Aim: We investigated the use of non-linear, multidimensional factor analysis for the study of observational data on death from breast cancer. These data were obtained in the context of a clinical practice and not in a clinical trial. We looked into the correlations between patient characteristics and time of death and/or disease-free interval.
Patients and methods: We first analyzed the characteristics of a population of patients that had died from breast cancer (n = 295), then of a population including patients still alive 7 years after surgery (n = 344). We used correspondence analysis (CA) which is based on chi(2)-metrics, does not assume linear relationships, and provides graphic overviews.
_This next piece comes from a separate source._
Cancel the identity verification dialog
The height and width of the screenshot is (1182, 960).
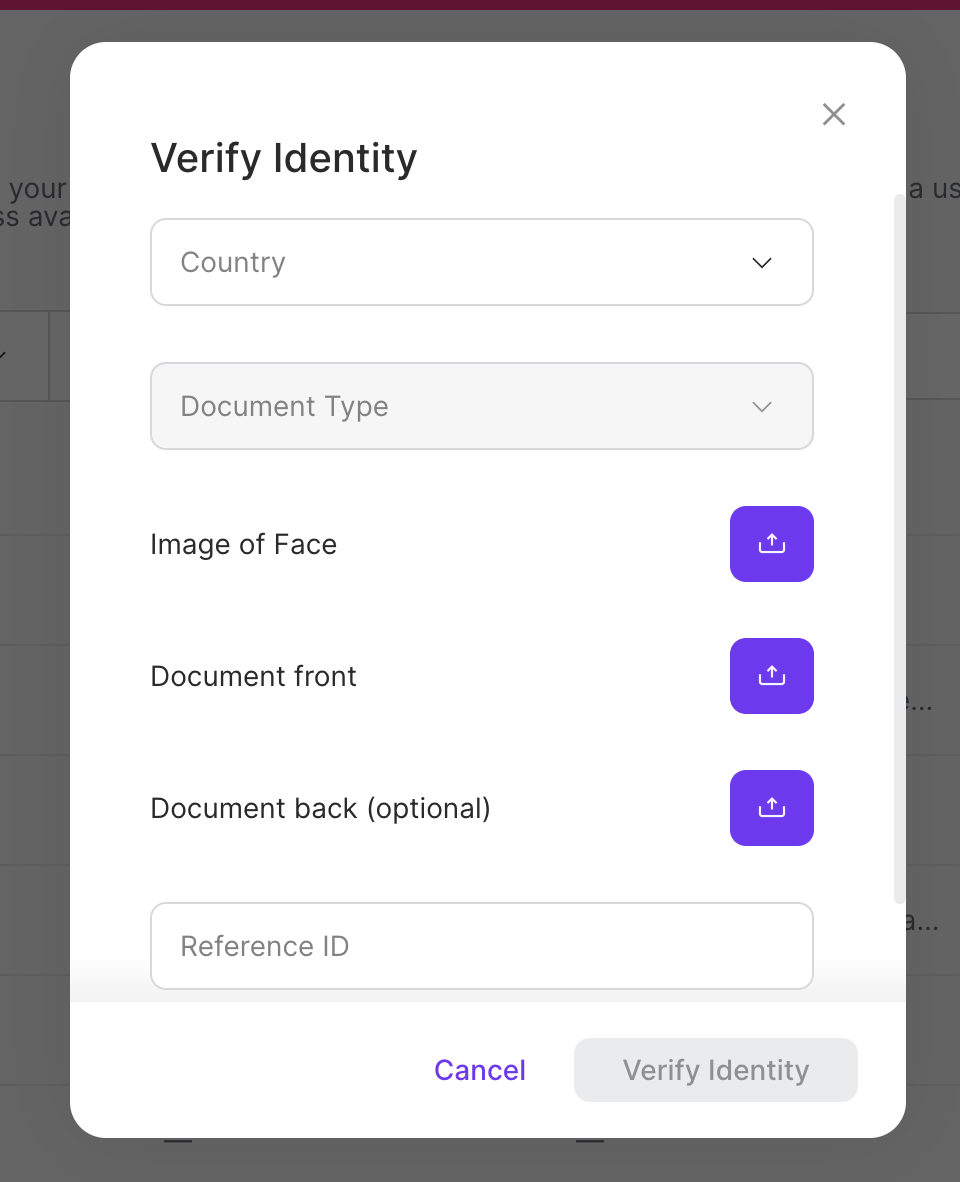(480, 1070)
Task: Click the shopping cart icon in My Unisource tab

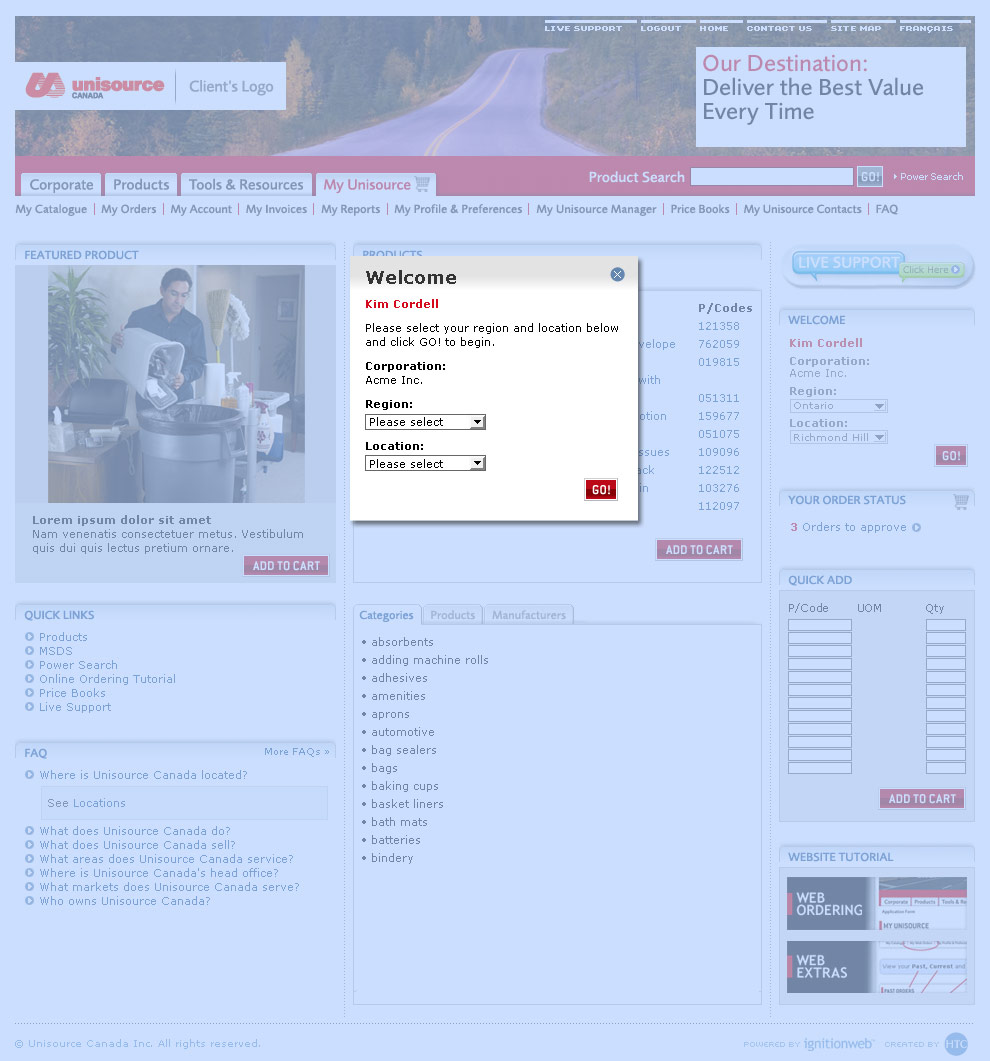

Results: The CA mapped variables (clinical stage, histoprognostic grade, node status, receptor positivity) in a way that fits in well with available knowledge on their importance as prognostic factors. We observed, however, that death occurred during three main periods (1-3, 4-7, < OR = 8 years after surgery) defined by different mixes of variables as if the disease progressed by stage rather than continuously. The CA distinguished long-term survivors (>7 years) from patients who died 8-10 years after surgery. Long-term survivors tended to be node-negative; those who died at 8-10 years tended to be the youngest patients (under 40).
Conclusions: Because correspondence analysis combines the advantages of multidimensional and non-linear methods, it is a valuable exploratory tool for describing multiple correlations within a population before attempting to establish statistical significance of selected variables by more classic methods.